The survey, which polled 2,000 adult consumers from the UK, reveals that nearly half of respondents are changing their habits by donating old clothes to charity (49 per cent), repairing clothes (29 per cent) or giving them away to family and friends (23 per cent). Some Brits are also shopping on the high street less in favour of visiting charity shops (28 per cent); buying from online marketplaces and communities (15 per cent) or buying from car boot sales (9 per cent). 17 per cent are also up-cycling their clothes and reinventing their current wardrobe.

In the wake of the cost-of-living crisis, 47 per cent admit to being more sustainable to save money, 45 per cent to help reduce wastage and 21 per cent to tackle climate change. Additionally, research from the British heritage fabric dyeing company cites that TV has influenced one in five shoppers (22 per cent) in their decision to become more sustainable. 

The nation’s behaviours have changed over the years, with one in three (33 per cent) respondents saying they are being more sustainable with their clothing habits compared to five years ago.

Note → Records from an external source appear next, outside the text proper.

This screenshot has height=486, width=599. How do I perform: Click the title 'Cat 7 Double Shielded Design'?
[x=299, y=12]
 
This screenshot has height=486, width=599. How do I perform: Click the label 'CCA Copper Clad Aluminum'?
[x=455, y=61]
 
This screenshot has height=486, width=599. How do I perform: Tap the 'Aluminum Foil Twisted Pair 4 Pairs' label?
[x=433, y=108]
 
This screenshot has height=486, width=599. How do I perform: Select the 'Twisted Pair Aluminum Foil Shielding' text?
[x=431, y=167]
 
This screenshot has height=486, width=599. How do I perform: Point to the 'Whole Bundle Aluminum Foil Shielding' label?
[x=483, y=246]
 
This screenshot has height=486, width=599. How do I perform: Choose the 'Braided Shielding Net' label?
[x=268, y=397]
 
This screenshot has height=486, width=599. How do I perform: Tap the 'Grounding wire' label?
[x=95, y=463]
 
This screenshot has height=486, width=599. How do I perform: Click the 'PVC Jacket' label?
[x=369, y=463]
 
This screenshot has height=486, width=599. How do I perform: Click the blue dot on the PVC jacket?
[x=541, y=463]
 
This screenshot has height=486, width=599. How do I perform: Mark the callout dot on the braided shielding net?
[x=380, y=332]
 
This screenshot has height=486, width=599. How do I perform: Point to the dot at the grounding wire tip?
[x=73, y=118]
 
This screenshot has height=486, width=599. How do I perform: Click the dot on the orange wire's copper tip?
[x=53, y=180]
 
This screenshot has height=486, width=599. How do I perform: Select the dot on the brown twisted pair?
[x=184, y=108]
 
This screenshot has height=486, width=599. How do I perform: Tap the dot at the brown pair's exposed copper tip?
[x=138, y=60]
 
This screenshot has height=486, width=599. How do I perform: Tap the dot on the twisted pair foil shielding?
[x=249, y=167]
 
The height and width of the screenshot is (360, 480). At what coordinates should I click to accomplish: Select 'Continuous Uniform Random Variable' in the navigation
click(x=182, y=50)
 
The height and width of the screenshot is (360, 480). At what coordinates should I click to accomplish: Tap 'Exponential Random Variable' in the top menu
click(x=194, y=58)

Nasim Bagherian at DYLON Dyes comments: “Although the research shows how we, as a nation, are making great strides in terms of our sustainable fashion choices, our research also reveals that one in four people discard clothing when it fades and loses colour, with people throwing away seven items a year, on average, due to colour fade. To extend the life of your clothes, consider dyeing them as it’s an easy and sustainable way to give them a new lease of life.”